Spotlight Group Holdings
- Company type: Holding company
- Industry: Retail
- Founded: 1973; 53 years ago
- Founders: Morry Fraid and Ruben Fried
- Headquarters: South Melbourne, Victoria, Australia
- Number of locations: 305 stores List 146 Spotlight; 95 Anaconda; 64 Harris Scarfe; (2026)
- Areas served: Australia, New Zealand, Singapore
- Brands: Spotlight, Anaconda, Mountain Designs, Harris Scarfe
- Website: spotlightgroup.com

= Spotlight Group =

Australian retail conglomerate

Spotlight Group Holdings Pty Ltd (SGH) is an Australian retail conglomerate and one of the country's largest private companies. Its Spotlight Retail Group division operates fabric and craft store chain Spotlight, outdoor retailers Anaconda and Mountain Designs, and department store chain Harris Scarfe. The first Spotlight store was established in Melbourne in 1973 by brothers Morry Fraid and Ruben Fried.

==History==
The Spotlight Group was founded by Ruben and Vivienne Fried in 1973. Ruben’s brother, Morry Fraid, joined in 1976, establishing a partnership that would go on to create some of Australia’s most recognised retail brands. Brothers Morry Fraid and Ruben Fried, whose names were spelled differently due to a mistake by their teachers, immigrated to Australia from Israel in 1956 with their parents, who established a fabric stall at the Queen Victoria Market in Melbourne. The first Spotlight store was opened in 1973 in Malvern.
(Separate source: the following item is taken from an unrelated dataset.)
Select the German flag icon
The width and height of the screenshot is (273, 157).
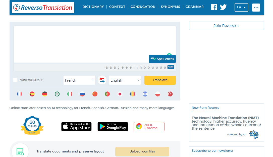click(45, 94)
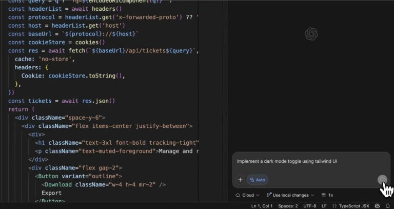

By 1990 there were 30 stores across Australia and the company was turning over about AUD90 million, with the brothers' net worth estimated by the Australian Financial Review as about AUD30 million.
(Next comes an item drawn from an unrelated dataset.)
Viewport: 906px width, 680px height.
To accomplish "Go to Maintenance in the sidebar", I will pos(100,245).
Beginning in the late 1990s, Spotlight used economic value added as an internal metric to calculate employee bonuses. By 2006, Spotlight was employing 6,000 people and had a turnover of AUD600 million. It used the Howard government's WorkChoices legislation to entice its employees to accept Australian workplace agreements with lower wage rates.

In 2017, Spotlight was reportedly Australia's fifth-largest privately owned retailer, behind 7-Eleven, the Peregrine Corporation, Cotton On Group, and Peter Warren Automotive.

===Expansion===
Outside of Australia, Spotlight has stores in Singapore (1995), New Zealand (1996), and Malaysia (2014).

In March 2018, Spotlight Group announced that it had acquired outdoor retailer Mountain Designs for an undisclosed sum.

In March 2020, Spotlight Group was awarded the exclusive right to bid for Harris Scarfe, a chain of department stores placed into voluntary administration in 2019. The sale proceeded for a reported $70 million. In March 2021, Zac Fried announced that Spotlight Group planned to open 50 new Harris Scarfe stores in order to compete against Big W and Kmart.

=== Net worth ===
In 2021, The Australian listed Morry Fraid and Zac Fried, a son of Reuben Fried, as the 30th and 31st richest people in Australia, with a net worth of AUD2.81 billion each. Meanwhile and in a contrasting assessment one month later, Morry Fraid, Zac Fried and family were listed on the Financial Review 2021 Rich List with a collective/joint net worth of AUD3.19 billion. As of May 2025, their net worth was assessed at AUD5.01 billion in the Financial Review 2025 Rich List.

| Year | Financial Review Rich List |  | Forbes Australia's 50 richest |  |
| Rank | Net worth A$ | Rank | Net worth US$ |
| 2021 |  | $3.19 billion |  |  |
| 2022 | 33 | $3.20 billion |  |  |
| 2023 | 26 | $3.95 billion |  |  |
| 2024 | 25 | $4.62 billion |  |  |
| 2025 | 29 | $5.01 billion |  |  |

Legend
| Icon | Description |
| Steady | Has not changed from the previous year |
| Increase | Has increased from the previous year |
| Decrease | Has decreased from the previous year |

==Structure==
As of 2021 Spotlight Group Holdings is divided into the Spotlight Property Group, managing the group's property portfolio; the Alara Investment Group, managing other investments; and the Spotlight Retail Group, which is divided into the brands of Spotlight, Anaconda, Mountain Designs, and Harris Scarfe.